Birth Control Was Designed To Impress The Pope, Not Help Women

Birth Control Was Designed To Impress The Pope, Not Help Women

For years, women have thought that the contraceptive pill must be taken with a monthly seven-day break for our periods, but new guidelines show that’s never been true. Women have been able to take the Pill continuously, without a monthly bleed, since its invention – so why were we told different? It all comes down its Catholic creator…

Birth control was invented back in the 60s and marked a big moment in the progression of women’s liberation. Its creation, teamed with rise of bachelor’s magazines like Playboy, put the nuclear family in steep decline, giving both men and women sexual freedom and independence from the traditions of family life that existed after the war. The contraceptive pill was seen as a major advancement in women’s rights – the chance to have sex without getting pregnant, with a seven-day break each month to have your period.

Only, since that time, doctors have actually kept us in the dark about one tiny thing: having a period isn’t, and has never been necessary. As we wrote last year, if you’re on the Pill, you can safely skip your period. You don’t have to experience the monthly bleed, the bad skin, the mood-swings, or the agonising cramps that come with them.

“So why have we been having a seven-day break? How can something we’ve been fearful to do even once now be completely natural to do all the time? Turns out, it’s all the Pope’s fault.”

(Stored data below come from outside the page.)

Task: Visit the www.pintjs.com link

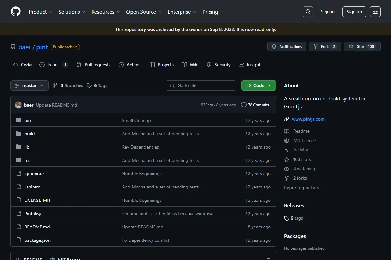Action: pyautogui.click(x=308, y=119)
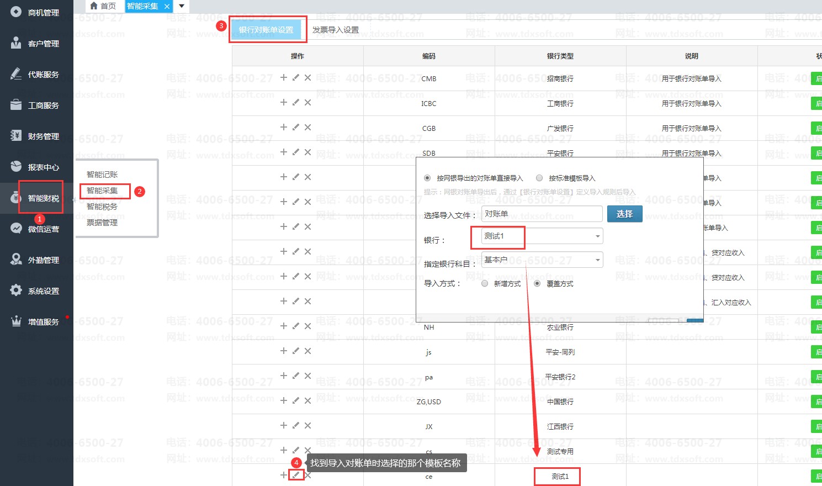Viewport: 822px width, 486px height.
Task: Click the blue 选择 button
Action: click(x=624, y=214)
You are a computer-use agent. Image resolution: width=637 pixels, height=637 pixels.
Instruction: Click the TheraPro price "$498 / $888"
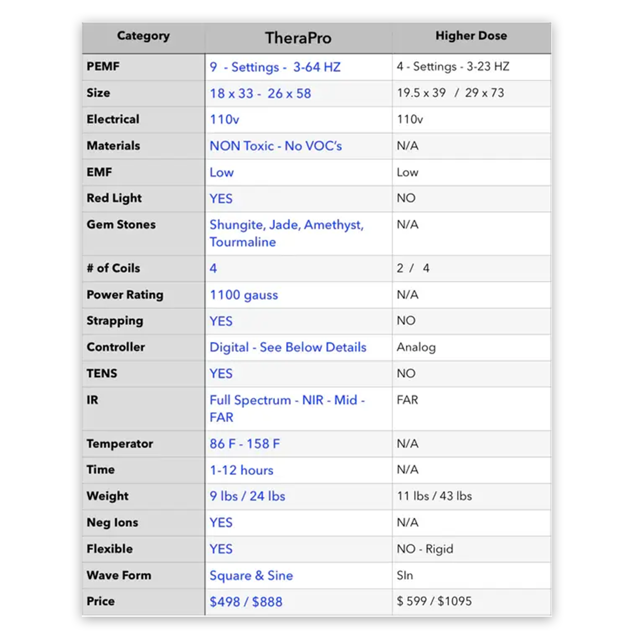tap(246, 601)
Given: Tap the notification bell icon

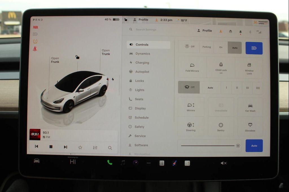Looking at the screenshot, I should 240,32.
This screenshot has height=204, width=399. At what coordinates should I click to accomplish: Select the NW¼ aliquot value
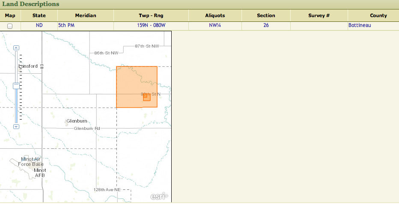tap(215, 26)
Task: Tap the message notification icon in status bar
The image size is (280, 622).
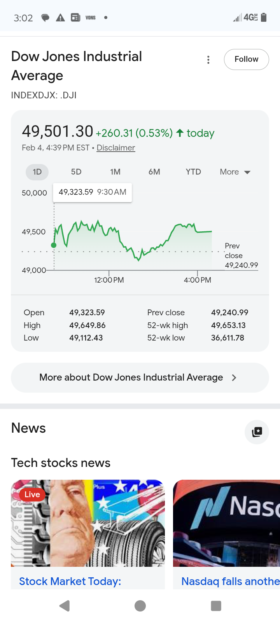Action: coord(46,17)
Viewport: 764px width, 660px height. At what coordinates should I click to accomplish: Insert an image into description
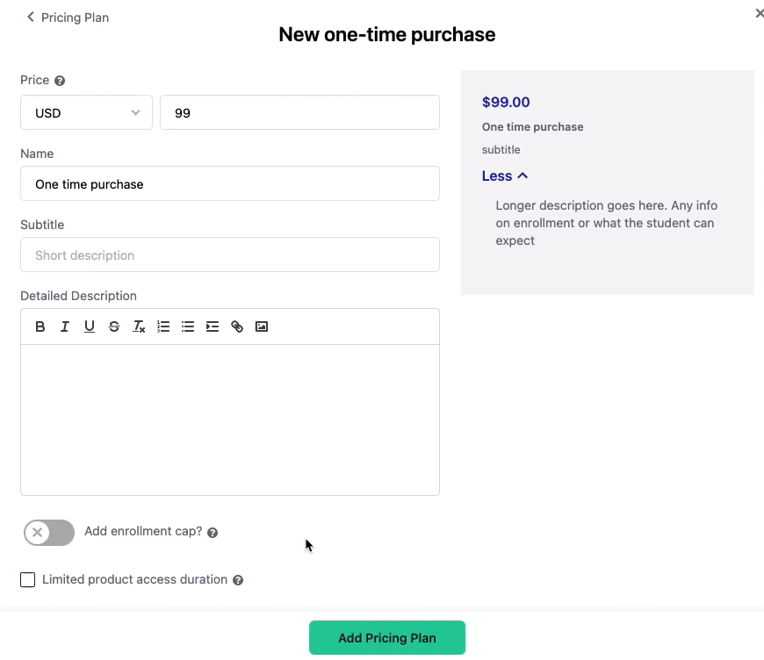click(262, 326)
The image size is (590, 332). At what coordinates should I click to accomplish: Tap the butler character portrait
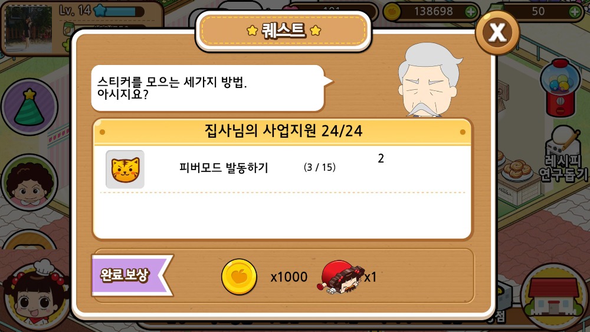(429, 80)
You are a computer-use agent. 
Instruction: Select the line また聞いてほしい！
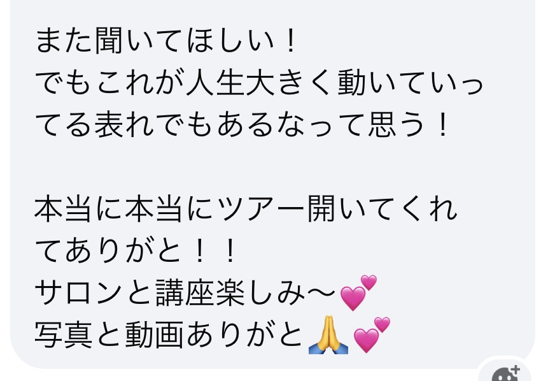167,41
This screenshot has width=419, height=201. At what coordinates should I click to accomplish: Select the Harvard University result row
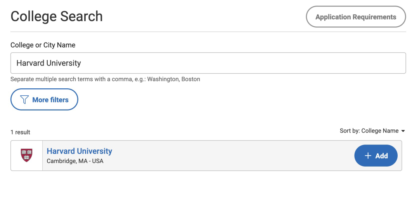(x=206, y=156)
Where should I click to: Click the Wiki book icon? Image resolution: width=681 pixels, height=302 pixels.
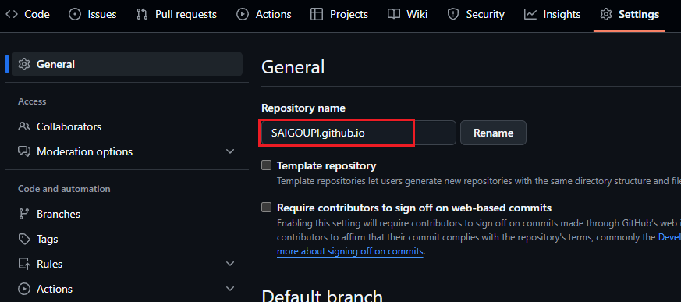(x=393, y=14)
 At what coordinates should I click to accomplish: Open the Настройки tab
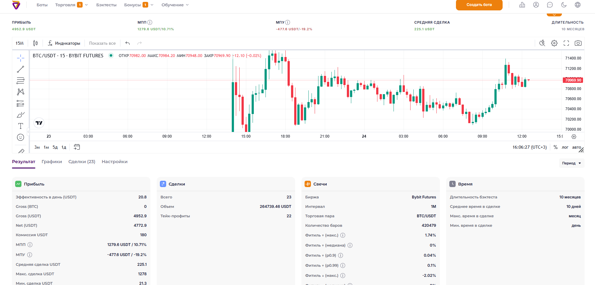[x=114, y=162]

This week, the Faculty of Sexual and Reproductive Healthcare updated its guidelines to state that there’s no risk with taking the pill without a seven-day break. According to John Guillebaud, a professor of family planning and reproductive health, we can all blame John Rock, one of the gynaecologists that helped to create the Pill. As a devout Catholic, Rock included the break to please the Catholic Church and get the respect of the Pope.

“He hoped that the Pope would accept the Pill and make it acceptable for Catholics to use,” Professor Guillebaud told The Telegraph. “Rock thought if it did imitate the natural cycle then the Pope would accept it. When his campaign to get the Pill accepted by the Pope failed, he just simply stopped being a Catholic, having been a committed one for his entire life.

“How could it be that for 60 years we have been taking the Pill in a sub-optimal way because of this desire to please the Pope?” Guillebaud concluded – our thoughts exactly.

Women often have a very complex relationship with menstruation. Research from last year revealed that more than half of women are ashamed by their periods, with 73% admitting they hide sanitary products on the way to bathroom and 29% cancelling plans to avoid telling someone they’re on their period. Further research by Plan UK  has shown that one in 10 girls have been unable to afford sanitary wear, instead having to improvise or borrow from friends.

But perhaps the most telling research comes from Pandia Health. A 2017 survey shows that 57% of women aged 18-30 would like to stop their periods, but were wary about the safety implications. So why haven’t doctors been telling us that it is safe to take? Dr Christine Ekechi, Consultant Gynaecologist at The Portland Hospital, part of HCA UK told us last year: “New research continues to show there isn’t a greater risk of side effects with continuous use, so doctors and family planning practitioners now feel more comfortable giving this advice – whereas before, many didn’t.”

If the new guidelines are followed, 365-day pill prescriptions for a full year of combined hormonal contraception to become widespread in the UK. Currently, the combined pill is still commonly packaged in rows of 21 instead of 28, so there aren’t enough pills in a single pack for a full month. But it’s a start – and let’s never let men trying to please other men get in the way of what’s best for women again.